Required work ->
Tally the lines in the items below that contain the word "resolution". Reply with that number only.

Data supplied ->
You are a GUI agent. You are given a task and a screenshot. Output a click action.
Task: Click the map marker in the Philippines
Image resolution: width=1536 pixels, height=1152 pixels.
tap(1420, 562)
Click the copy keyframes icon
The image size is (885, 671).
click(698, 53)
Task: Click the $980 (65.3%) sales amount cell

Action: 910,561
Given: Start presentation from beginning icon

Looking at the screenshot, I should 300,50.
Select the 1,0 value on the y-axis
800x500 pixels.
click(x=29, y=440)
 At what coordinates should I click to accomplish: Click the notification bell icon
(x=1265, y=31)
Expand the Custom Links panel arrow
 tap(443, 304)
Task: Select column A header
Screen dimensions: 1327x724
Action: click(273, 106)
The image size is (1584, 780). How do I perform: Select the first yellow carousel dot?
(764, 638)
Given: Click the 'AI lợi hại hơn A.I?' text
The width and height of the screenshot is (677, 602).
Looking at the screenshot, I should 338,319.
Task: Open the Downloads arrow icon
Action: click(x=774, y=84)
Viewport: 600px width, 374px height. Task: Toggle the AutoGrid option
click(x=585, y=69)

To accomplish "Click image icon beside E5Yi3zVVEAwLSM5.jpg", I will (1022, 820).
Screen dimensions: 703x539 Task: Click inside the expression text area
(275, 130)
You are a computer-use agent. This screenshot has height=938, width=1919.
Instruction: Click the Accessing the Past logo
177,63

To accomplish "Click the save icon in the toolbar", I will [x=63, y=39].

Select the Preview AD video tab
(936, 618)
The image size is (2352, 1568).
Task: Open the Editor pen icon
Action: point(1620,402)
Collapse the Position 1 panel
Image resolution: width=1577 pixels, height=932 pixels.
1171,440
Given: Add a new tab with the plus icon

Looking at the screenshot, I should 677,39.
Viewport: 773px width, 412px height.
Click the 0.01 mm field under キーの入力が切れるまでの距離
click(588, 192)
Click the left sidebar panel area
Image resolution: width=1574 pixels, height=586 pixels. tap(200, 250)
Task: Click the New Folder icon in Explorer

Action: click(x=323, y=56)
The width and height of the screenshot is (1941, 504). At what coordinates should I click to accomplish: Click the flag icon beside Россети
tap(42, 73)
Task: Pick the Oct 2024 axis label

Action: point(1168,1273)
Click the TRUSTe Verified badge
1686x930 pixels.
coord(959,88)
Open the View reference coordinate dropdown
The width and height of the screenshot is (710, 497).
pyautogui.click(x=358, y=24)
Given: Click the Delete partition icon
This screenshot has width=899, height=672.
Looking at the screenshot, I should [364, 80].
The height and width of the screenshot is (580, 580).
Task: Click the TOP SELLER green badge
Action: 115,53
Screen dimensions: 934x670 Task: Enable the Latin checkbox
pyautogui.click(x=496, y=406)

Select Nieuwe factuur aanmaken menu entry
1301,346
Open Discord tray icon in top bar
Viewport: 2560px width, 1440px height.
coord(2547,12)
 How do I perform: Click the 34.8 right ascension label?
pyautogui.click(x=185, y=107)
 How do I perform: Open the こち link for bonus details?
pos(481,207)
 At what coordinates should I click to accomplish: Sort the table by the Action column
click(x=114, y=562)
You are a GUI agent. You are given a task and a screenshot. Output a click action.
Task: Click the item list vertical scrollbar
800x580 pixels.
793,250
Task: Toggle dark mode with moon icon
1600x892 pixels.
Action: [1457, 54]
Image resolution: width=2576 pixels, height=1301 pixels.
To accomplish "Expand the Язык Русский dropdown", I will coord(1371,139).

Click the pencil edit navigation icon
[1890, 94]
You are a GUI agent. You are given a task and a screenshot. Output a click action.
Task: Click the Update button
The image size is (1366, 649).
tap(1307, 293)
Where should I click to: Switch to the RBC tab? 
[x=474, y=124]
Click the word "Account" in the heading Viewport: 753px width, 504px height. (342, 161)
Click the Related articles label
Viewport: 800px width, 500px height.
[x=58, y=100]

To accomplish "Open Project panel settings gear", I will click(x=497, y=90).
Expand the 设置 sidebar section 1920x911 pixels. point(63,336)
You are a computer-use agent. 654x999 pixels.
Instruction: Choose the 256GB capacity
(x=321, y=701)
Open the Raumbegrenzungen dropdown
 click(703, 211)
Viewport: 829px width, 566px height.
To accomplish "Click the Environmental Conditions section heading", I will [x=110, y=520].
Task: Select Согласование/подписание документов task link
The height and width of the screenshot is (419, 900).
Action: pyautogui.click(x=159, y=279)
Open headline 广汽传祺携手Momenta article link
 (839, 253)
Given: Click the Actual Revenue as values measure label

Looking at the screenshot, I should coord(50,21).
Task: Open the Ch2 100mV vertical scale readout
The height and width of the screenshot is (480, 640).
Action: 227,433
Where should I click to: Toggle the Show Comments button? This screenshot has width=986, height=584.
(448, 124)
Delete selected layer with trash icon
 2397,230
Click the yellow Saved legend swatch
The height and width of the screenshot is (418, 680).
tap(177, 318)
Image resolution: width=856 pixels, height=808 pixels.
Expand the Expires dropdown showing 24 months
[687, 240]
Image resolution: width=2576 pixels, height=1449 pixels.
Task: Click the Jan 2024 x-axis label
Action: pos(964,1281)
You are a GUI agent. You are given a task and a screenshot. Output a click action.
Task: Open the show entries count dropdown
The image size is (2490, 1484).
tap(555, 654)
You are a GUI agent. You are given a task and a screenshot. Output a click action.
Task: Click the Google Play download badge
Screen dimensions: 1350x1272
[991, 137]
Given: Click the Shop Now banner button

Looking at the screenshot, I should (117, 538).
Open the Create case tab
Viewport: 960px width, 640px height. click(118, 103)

Output of the task ->
6